Quand je suis rentrée à Beyrouth après un mois passé à Monaco, Ilse Berthels m’a appelée. Elle s’occupe de la communication au Centre cardio-thoracique. On se connaît bien. Elle voulait savoir comment se portait ma famille. Je lui ai raconté mon histoire. Elle m’a rappelée un peu plus tard en me disant que l’association Children & Future voulait nous aider, sans trop savoir comment. Je lui ai dit que ma famille avait les moyens de s’en sortir et de reconstruire notre maison. Elle a insisté. C’est alors que l’idée d’aider l’hôpital Saint-Georges m’est venue. Je lui ai fait cette proposition le lendemain. Et voilà.

Comment se traduit cette aide?
L’association va livrer à l’hôpital pour 30.000 € de matériel médical*. C’est indispensable avant toute réouverture.
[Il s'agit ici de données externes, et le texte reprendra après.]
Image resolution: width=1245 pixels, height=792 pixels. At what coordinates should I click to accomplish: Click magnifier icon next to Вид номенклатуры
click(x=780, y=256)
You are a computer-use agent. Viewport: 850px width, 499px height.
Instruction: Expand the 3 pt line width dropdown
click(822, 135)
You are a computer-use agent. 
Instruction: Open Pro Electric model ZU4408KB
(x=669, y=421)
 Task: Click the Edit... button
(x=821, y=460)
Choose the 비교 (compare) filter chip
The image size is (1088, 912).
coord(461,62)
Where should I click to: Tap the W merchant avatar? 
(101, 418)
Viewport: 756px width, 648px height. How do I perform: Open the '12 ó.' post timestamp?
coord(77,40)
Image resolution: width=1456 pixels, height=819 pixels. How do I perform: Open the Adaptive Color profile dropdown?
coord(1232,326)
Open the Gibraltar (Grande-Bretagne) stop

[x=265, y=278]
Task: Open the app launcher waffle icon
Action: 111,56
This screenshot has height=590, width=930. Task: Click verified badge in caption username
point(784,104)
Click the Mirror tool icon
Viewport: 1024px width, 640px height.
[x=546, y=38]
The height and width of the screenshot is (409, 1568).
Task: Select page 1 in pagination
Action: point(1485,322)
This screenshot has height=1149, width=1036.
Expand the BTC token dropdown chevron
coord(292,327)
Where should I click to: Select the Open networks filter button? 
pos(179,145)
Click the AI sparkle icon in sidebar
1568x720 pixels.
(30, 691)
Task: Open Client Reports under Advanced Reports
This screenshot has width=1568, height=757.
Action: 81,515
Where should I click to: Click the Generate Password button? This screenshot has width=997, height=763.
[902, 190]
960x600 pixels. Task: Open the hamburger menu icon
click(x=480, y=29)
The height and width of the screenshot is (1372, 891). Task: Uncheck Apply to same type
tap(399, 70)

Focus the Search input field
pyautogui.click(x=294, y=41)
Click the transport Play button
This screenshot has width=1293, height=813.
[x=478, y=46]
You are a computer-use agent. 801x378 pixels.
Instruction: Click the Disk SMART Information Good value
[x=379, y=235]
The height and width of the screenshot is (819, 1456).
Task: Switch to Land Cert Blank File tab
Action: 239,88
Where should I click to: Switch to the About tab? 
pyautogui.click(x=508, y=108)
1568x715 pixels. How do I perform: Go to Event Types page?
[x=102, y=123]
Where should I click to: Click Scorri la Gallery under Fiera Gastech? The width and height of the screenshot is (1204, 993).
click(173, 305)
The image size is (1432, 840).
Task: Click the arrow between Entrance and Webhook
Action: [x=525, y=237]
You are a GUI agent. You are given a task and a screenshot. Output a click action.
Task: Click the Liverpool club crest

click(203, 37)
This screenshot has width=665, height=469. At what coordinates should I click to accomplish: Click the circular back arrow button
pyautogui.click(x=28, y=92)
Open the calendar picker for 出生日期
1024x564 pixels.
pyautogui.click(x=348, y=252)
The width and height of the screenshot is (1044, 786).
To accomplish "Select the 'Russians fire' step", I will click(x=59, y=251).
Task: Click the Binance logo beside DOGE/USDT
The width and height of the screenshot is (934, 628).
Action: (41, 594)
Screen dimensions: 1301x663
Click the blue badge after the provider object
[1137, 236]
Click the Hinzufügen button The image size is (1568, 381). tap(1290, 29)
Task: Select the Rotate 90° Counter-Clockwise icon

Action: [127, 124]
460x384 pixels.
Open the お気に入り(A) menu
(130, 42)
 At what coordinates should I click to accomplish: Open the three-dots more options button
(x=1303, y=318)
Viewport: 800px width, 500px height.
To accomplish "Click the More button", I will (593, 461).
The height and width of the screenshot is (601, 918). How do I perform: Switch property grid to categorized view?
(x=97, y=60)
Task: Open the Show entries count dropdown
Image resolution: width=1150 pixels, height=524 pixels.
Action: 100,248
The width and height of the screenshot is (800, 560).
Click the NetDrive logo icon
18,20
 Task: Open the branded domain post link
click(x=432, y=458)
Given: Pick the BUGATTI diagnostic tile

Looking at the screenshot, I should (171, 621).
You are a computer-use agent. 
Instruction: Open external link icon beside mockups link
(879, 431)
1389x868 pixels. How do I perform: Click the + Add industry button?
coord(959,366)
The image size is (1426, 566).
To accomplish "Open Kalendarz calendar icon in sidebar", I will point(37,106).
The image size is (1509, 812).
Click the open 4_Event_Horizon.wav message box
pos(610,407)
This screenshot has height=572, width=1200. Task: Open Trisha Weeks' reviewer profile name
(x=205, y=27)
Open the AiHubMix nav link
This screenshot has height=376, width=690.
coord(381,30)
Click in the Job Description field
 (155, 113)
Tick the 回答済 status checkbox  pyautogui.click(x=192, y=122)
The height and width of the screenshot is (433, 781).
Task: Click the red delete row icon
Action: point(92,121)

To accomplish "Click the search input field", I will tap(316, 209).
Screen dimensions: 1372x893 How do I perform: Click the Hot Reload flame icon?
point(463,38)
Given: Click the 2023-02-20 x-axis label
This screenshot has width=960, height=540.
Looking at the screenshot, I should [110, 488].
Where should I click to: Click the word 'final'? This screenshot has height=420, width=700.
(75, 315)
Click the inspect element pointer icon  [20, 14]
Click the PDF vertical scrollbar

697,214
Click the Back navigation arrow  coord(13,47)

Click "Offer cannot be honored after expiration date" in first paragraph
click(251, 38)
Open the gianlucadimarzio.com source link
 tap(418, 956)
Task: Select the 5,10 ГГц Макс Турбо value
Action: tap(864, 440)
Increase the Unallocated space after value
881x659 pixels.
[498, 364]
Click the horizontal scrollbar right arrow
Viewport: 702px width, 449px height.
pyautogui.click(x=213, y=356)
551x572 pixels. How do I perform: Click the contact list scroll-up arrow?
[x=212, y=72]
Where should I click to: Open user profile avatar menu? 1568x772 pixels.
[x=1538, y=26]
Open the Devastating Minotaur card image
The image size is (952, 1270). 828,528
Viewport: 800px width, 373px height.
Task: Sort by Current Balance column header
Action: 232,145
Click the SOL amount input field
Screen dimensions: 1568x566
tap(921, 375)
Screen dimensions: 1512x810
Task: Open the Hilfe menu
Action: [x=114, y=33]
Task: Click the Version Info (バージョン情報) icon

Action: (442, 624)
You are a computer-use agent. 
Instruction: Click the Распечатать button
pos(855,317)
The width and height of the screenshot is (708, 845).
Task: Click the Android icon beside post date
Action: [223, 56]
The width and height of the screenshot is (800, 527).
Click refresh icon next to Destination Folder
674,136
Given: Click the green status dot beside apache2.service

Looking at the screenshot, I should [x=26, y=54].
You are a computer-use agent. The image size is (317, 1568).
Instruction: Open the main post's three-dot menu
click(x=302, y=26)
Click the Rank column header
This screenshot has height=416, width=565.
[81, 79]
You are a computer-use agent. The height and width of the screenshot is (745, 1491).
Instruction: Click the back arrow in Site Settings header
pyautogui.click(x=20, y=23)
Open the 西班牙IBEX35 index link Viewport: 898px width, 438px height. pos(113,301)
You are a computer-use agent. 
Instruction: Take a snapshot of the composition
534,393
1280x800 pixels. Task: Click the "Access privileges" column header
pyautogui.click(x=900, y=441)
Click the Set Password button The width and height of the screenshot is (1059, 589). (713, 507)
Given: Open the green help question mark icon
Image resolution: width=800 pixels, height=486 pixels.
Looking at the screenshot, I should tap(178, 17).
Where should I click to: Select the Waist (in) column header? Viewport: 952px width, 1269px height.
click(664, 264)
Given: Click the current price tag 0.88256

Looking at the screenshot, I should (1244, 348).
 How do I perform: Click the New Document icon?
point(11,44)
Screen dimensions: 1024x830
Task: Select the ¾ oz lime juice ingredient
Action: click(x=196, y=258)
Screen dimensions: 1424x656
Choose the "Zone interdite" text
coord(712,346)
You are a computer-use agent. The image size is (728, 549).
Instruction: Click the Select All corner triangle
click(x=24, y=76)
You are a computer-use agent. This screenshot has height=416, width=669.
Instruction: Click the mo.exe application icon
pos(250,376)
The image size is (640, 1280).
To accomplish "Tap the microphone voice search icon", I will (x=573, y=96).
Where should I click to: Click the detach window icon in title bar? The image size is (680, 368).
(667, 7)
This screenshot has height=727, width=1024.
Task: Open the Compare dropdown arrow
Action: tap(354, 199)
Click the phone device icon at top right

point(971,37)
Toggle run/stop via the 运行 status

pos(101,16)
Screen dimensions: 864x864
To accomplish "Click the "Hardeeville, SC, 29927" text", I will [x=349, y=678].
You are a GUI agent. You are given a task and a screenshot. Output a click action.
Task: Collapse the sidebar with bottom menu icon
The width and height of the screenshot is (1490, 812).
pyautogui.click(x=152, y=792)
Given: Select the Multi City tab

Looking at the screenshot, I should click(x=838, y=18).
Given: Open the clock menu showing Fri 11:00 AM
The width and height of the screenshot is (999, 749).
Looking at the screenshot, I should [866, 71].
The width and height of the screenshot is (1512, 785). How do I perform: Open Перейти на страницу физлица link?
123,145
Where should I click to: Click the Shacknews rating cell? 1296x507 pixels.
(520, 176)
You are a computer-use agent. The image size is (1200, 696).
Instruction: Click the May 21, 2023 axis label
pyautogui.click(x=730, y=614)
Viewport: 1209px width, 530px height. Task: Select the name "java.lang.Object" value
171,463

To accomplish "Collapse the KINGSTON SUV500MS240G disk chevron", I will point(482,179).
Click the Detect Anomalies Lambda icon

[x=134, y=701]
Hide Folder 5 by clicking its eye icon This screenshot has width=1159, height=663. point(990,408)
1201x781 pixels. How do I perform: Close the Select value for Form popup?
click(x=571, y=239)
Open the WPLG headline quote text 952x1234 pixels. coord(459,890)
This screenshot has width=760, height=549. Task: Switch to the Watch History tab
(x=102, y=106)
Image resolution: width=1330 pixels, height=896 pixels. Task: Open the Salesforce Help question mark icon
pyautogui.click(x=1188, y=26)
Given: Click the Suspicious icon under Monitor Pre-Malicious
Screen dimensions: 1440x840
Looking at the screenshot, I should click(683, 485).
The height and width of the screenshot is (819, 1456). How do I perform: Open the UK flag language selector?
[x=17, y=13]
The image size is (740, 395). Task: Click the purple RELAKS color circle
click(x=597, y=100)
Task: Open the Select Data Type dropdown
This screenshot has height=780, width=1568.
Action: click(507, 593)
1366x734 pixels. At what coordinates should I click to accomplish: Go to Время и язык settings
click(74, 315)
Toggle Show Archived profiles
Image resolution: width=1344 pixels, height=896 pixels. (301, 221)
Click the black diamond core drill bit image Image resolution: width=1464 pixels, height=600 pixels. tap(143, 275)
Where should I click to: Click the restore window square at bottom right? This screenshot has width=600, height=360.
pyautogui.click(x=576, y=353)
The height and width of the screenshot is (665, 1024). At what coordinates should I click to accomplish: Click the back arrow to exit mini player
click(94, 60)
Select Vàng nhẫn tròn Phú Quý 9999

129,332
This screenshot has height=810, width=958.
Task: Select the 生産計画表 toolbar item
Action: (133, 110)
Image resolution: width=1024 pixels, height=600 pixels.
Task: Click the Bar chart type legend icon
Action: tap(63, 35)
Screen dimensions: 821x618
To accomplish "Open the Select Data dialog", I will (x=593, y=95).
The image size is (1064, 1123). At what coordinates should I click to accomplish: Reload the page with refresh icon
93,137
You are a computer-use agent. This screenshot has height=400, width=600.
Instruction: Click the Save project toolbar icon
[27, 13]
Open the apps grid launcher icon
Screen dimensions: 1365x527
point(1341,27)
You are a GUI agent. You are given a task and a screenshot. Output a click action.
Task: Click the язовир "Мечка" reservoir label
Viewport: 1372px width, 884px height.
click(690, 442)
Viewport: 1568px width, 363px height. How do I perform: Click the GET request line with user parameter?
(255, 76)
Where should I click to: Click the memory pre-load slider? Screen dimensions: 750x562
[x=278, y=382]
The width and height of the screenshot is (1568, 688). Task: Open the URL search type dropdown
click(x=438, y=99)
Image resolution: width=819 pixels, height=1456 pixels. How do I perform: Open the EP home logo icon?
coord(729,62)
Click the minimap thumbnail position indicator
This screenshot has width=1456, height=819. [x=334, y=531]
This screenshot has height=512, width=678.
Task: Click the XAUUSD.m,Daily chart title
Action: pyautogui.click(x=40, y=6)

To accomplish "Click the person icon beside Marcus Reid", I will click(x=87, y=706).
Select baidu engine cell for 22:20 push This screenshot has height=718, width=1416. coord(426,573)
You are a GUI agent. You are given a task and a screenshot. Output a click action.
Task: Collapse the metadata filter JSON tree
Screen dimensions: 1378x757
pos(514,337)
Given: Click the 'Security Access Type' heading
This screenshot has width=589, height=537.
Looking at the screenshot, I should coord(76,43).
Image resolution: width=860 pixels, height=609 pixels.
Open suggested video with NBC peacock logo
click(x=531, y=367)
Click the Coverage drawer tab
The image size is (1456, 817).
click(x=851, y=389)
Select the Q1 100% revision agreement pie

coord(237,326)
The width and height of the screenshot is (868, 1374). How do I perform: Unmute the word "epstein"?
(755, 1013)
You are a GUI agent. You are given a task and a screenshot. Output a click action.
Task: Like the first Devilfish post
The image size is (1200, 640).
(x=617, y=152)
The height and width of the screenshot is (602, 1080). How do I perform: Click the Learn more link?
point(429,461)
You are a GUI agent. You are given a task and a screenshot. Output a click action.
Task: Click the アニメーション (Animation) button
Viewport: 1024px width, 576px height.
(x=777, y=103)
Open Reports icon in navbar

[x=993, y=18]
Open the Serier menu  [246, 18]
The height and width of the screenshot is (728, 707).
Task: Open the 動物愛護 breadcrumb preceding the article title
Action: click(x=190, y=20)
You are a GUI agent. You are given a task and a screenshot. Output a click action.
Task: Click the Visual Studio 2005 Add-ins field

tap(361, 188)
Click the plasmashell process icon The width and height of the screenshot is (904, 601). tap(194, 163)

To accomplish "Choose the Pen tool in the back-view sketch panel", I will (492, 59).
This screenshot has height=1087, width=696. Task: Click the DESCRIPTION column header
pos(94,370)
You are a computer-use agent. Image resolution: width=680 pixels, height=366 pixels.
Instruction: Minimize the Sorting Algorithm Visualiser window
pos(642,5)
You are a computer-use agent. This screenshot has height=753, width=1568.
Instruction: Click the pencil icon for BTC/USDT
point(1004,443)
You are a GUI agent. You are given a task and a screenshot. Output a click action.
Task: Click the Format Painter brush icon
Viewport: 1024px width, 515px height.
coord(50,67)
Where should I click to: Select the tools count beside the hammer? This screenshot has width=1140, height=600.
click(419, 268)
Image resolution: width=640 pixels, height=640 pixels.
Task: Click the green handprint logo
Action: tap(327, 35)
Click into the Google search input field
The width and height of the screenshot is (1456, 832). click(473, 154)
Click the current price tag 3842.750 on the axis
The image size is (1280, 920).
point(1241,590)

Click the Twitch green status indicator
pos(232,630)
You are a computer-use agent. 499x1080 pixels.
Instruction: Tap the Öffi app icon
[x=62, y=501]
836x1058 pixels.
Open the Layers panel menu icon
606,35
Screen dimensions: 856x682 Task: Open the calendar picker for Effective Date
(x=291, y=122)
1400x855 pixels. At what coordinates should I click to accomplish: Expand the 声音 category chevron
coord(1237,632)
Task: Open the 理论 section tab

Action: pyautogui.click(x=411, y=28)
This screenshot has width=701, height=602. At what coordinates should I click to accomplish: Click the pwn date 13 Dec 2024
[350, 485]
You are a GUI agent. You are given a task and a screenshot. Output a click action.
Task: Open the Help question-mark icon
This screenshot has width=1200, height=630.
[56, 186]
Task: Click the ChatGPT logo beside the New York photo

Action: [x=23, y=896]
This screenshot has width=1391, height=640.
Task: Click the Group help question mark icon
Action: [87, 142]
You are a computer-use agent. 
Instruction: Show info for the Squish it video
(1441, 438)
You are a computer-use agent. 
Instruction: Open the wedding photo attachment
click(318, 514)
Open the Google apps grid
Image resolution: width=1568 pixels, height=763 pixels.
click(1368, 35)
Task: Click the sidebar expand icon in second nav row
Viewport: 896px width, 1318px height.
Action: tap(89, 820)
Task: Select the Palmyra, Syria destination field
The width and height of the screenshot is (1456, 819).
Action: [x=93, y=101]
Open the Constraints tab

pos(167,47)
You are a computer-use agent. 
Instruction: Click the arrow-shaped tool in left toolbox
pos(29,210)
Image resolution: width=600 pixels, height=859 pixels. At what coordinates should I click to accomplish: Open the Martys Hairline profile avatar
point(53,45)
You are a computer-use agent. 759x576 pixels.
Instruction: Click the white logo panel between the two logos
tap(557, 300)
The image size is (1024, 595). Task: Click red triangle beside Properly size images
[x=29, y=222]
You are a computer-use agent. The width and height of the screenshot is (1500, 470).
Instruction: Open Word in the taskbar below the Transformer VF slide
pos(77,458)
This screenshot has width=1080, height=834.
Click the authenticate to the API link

Ils sont ravis de cette aide, qui va permettre de remettre en service deux des neuf étages de l’hôpital.

Un mois après l’explosion destructrice et meurtrière, comment vit-on à Beyrouth?
On sent les gens très tristes, tout le temps. Les immeubles sont toujours détruits. Les gens vivent là, sans fenêtres, sans vitres, sans portes. Ce n’est pas le Beyrouth que je connais. Il plane un sentiment de désespoir. C’est horrible.

Vous sentez-vous aidés?
Par les organisations internationales, oui. Tous les jours, des bénévoles apportent le minimum nécessaire à la population qui en a besoin. La solidarité est plus internationale que nationale.

Envisagez-vous de quitter Beyrouth?
Non. Ici, c’est notre ville, notre maison, notre famille. Nous n’avons pas encore perdu espoir.

Et Monaco?
J’y reviens en décembre pour un check-up. Je suis très attachée à la Principauté. C’est un peu ma deuxième maison, vous savez…

*Des tables d’examen, stéthoscopes, matériel pour électrocardiogramme, moniteurs pour soins intensifs, masques chirurgicaux, gants, pansements, désinfectants, tubes d’alimentation et autres fauteuils pour les donneurs de sang seront livrés cette semaine, permettant à l’hôpital de retrouver une partie de son activité.